Pero aquello sonaba demasiado a happy end fabricado por el Pentágono al más clásico estilo Hollywood y, ayudados por Jon Sistiaga, el único corresponsal que no cayó en la trampa, pronto supimos que la llegada de los tanques estaba planificada para las 14.30 en punto, que las jubilosas masas árabes apenas eran un puñado de extras con sospechosa jeta de delincuentes comunes y que el objetivo único de la "histórica" operación militar sólo consistía en derribar en directo y delante de las cámaras del mundo entero, las de los empotrados y las de los encerrados, la estatua de Sadam, que hasta una grúa tenían prevista las tropas liberadoras.

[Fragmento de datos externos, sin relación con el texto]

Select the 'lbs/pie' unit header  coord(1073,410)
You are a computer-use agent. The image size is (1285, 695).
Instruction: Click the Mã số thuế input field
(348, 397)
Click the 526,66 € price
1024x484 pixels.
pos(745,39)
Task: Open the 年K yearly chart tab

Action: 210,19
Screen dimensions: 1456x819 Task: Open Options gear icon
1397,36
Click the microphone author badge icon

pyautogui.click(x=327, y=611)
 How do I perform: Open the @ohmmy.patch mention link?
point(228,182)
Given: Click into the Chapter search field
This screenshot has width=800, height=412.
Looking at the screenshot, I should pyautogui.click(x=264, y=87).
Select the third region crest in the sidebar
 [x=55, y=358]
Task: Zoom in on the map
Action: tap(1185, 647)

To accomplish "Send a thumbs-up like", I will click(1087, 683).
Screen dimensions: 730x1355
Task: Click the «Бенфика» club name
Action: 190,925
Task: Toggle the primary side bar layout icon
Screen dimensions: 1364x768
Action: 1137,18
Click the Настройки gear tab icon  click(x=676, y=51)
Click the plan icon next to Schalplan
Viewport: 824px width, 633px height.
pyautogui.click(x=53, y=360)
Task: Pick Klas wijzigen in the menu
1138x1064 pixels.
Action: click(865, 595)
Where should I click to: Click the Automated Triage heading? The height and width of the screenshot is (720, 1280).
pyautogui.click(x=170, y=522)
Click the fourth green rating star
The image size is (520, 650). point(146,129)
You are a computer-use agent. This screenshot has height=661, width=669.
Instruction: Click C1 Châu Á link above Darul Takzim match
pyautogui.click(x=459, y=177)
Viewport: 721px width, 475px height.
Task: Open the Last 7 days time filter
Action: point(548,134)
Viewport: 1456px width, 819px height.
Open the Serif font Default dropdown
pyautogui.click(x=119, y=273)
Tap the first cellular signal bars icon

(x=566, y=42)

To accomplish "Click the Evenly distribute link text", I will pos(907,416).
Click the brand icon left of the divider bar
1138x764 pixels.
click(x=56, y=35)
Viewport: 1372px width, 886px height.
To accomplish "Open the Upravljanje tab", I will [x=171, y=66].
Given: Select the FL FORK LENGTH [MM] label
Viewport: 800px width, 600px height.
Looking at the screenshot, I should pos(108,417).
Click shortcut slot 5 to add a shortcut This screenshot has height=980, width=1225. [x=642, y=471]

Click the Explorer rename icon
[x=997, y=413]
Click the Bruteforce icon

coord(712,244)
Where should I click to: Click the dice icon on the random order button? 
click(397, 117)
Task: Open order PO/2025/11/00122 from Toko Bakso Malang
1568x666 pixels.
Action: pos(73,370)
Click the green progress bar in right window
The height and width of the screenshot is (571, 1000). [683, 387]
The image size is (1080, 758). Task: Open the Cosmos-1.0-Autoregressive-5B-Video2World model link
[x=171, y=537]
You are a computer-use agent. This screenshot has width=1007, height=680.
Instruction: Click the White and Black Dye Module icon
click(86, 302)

Pero la confirmación más clamorosa de que todo fue un chapucero happy end tramado por el Pentágono tal y como se escribe un guión de cine comercial de la serie B, corrió a cargo del propio Pentágono en la inmediata rueda de prensa. Cuando Donald Rumsfeld, a sonrisa abierta, calificó de histórica la jornada 21, comentó las imágenes de júbilo de las masas liberadas por los aliados como si se tratara del día de la liberación de París, aunque sin citarlo, y comparó la caída de la estatua en la plaza Paraíso con la mismísima caída del muro de Berlín (sic). Puro remake. Ahí estaban perfectamente resumidos, en una misma tarde de abril, esos dos grandes happy ends (fin del nazismo y fin del comunismo) que buscaba Rumsfeld y en los que inmediatamente se reconoce el patriotismo norteamericano primario y los halcones intentaban reproducir desde hace tantas guerras. Ahí estaban los titulares del día después, y lo peor, ay, es que así fue con poquísimas excepciones.
Buscaban desesperadamente una imagen final y feliz para borrar tantas imágenes de horror y espanto al cabo de 21 días de retransmisión, pero el cerebro de los hombres no funciona como el cerebro de los cinéfilos. En el happy end de la pequeña o mediana pantalla, la secuencia final hace olvidar el resto de la hora y media, aunque todo el relato haya sido una pesadilla. En la vida real, los muertos suman, la memoria es larga y al final, en el caso de que haya final, nadie va a recordar el pastiche que planeó Rumsfeld con su departamento de guiones. Entre otras razones, porque desde el primer día de la escabechina asimétrica los objetivos militares aliados se especializaron en masacrar con puntería dudosa lo simbólico una vez que fue liquidada la poca resistencia real del enemigo y a pesar de lo mucho que la jalearon. Y lo simbólico, como su propio nombre indica, produce muchas víctimas civiles a su alrededor. Pretender resumir el final de esta guerra en la imagen de una estatua derribada entre millones de estatuas y retratos bombardeados sin ton ni son, sin importar quién está al lado de los símbolos del dictador, se llama cinismo y se llama masacre.
Nada, por lo tanto, de imagen final de la guerra y menos aún del idiota happy end producido por Rumsfeld. Todos y cada uno de los telespectadores de esta maldita narración tenemos grabado en nuestro cerebro la imagen que mejor la resume, y apostaría doble contra sencillo a que todas son imágenes que tienen que ver con el principio y el desarrollo de esta guerra, y ninguna con el desenlace.